Document extract:
— Start —

State won’t pay commissioner’s legal expenses; politicians donate privately

SALT LAKE CITY – Taxpayers won’t be paying San Juan County Commissioner Phil Lyman’s legal costs, which are attached to a potential appeal of a conviction connected to last year’s ATV protest ride through Recapture Canyon near Blanding.

The Utah Association of Counties had asked the state’s Constitutional Defense Council for $100,000 to aid with Lyman’s legal expenses. However, that request was withdrawn during a meeting of the Constitutional Defense Council Wednesday. The decision came in the wake of a closed-door meeting between the council and association.

Lt. Gov. Spencer Cox told Fox 13 that legal counsel had advised against the state funding Lyman’s appeal, as there was no legal precedent for it and it raised conflicts with lawyers. Cox nonetheless encouraged others to privately donate to Lyman’s potential appeal.

Commissioners from rural counties began dropping money on a table, both Fox 13 and The Salt Lake Tribune reported. Fox 13 reported the estimated amount raised at the meeting was around $5,500.

Gov. Gary Herbert also pledged $10,000.

Lyman, along with Monticello City Councilman Monte Wells, was found guilty of federal misdemeanor counts of conspiracy and driving motorized vehicles through public lands closed to vehicle use. The charges stem from last year’s ATV protest ride into Recapture Canyon, during which Lyman and others rode ATVs into a part of the canyon that had been closed by the Bureau of Land Management since 2007.

“He put himself on the line and he’ll go to prison for his cause,” Garfield County Commissioner Leland Pollock said, as reported by Fox 13.

Pollock also donated money toward Lyman’s possible appeal.

Lyman and Wells are expected to be in federal court July 15 for sentencing. They face the possibility of a year in jail, a $100,000 fine each, and a potential six-digit amount in restitution costs.

According to The Salt Lake Tribune, Rep. Mike Noel said Lyman could face a restitution cost of up to $400,000 for alleged damage done to the archaeological sites in the canyon.

The BLM has maintained the reason it closed access to Recapture Canyon was to protect what it claims are archaeologically sensitive sites within it.

County commissioners and others in attendance voiced their displeasure over how the media had portrayed Lyman and criticized federal Judge Robert Shelby, who presided over Lyman’s case.

“Media was convicting him and saying a lot of incorrect information, portraying him as a rotten guy,” Washington County Commissioner Alan Gardner, who was at the meeting, said. 

According to The Salt Lake Tribune, Noel said he believes the prosecution and Shelby withheld information that would have benefited Lyman’s case. Gardner echoed that sentiment.

There are just all kinds of inappropriate things that happened,” Gardner said, adding Shelby disallowed any evidence related to the use of the road, which included alleged permission from the BLM to legally enter the canyon.

— End —

Data lines:
— Start —

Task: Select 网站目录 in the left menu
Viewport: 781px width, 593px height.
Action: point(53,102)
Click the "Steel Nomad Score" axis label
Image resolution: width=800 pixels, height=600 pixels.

— End —
— Start —

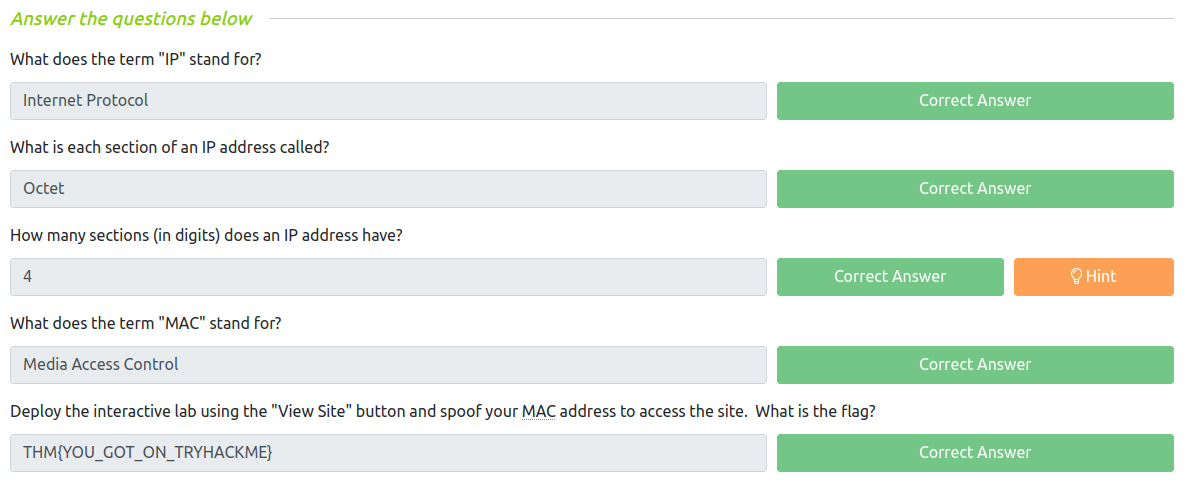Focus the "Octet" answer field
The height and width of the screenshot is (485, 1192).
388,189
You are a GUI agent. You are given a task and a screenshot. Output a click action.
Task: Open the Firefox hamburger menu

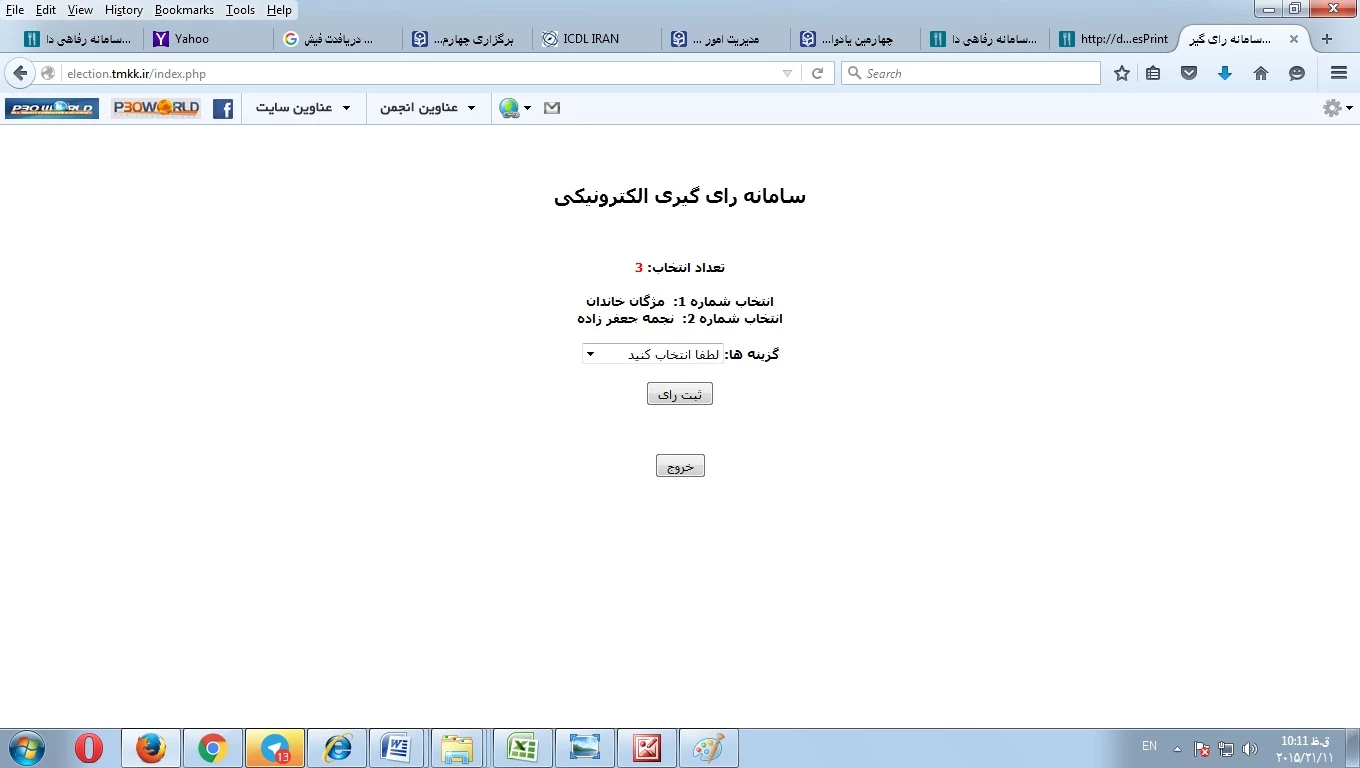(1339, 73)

— End —
— Start —

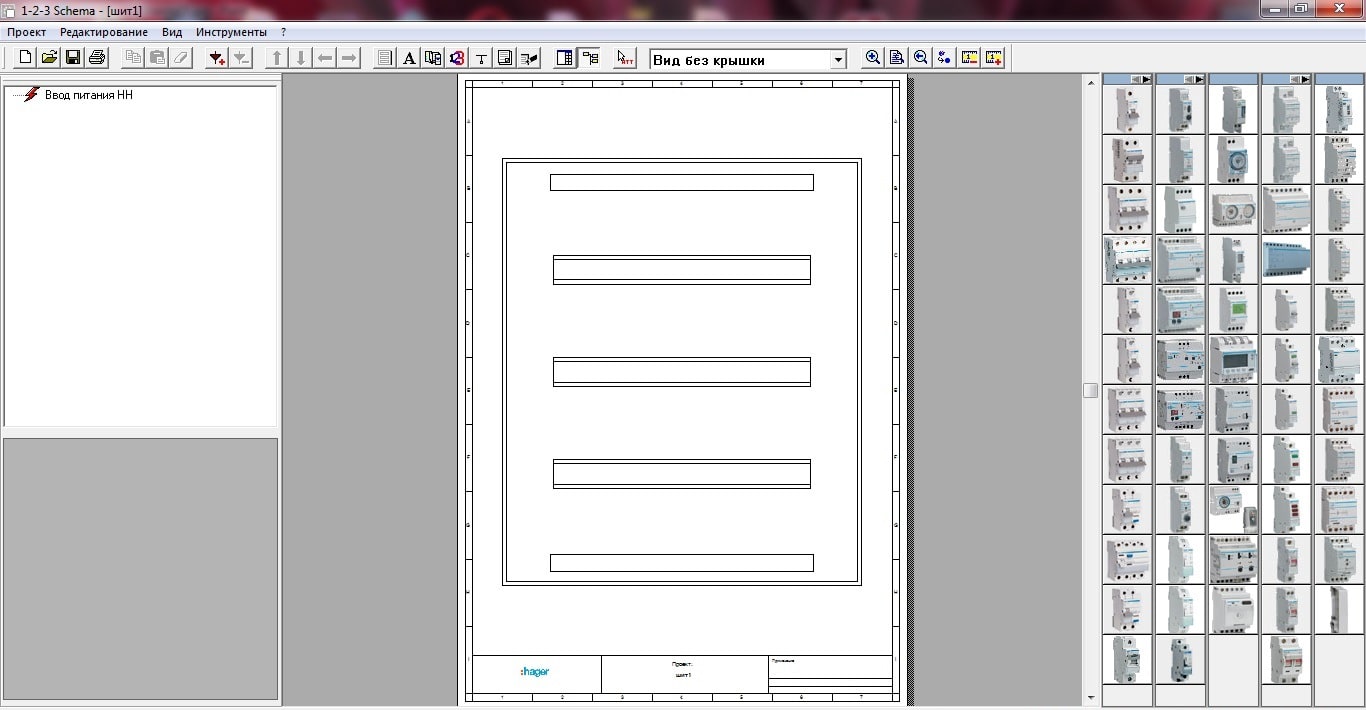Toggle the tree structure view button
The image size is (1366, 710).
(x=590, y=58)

— End —

Task instructions: Pick up the news story about the state declining to pay a county commissioner's legal costs, and continue it from its last sentence.

Exercise response:
“It was a sad situation,” Gardner said. 

Lyman and his supporters maintain they had permission from the BLM to take ATVs on a preexisting right-of-way road that allowed access to a pipe maintained by the county’s water district. Lyman’s defense argued that the ATV group never left the road and no damage was done.

The BLM has said no such permission was ever granted and proceeded to charge Lyman, Wells and three other men with federal-level misdemeanor charges for their parts in the ride. One man had charges dropped against him, while the other two were acquitted by the same jury that convicted Lyman and Wells.

Though a question of funding an appeal is what brought county commissioners and state officials together Wednesday, they said the larger issue relates to road access matters.

“There are legitimate issues surrounding road closures, and those are the things we should be looking at,” Cox told Fox 13. “Those get lost the minute we’re using taxpayer dollars for this.”

Following the meeting, Lyman told reporters he wasn’t certain if he would appeal his conviction, though he is consulting with attorneys about it. He also said he wasn’t asking taxpayers to pay for it.

I don’t have a plan to appeal,” Lyman said, as reported by Fox 13. “I’m talking to attorneys to find out what the options are.”

According to Utah Political, some of the county commissioners who attended the Constitutional Defense Council meeting said they were concerned that Lyman’s case would have a “chilling effect” on their own efforts on behalf of constituents.

“The commissioners are very upset,” Gardner said. “… It’s an attack on rural county commissioners.”

Following his conviction in May, Lyman told reporters it was “a shout-out to county officials that they do not have jurisdiction in their counties” and that county commissioners who followed suit were in “grave jeopardy” of facing similar treatment from the federal government.

Gardner was among the many officials who donated money toward Lyman’s potential appeal.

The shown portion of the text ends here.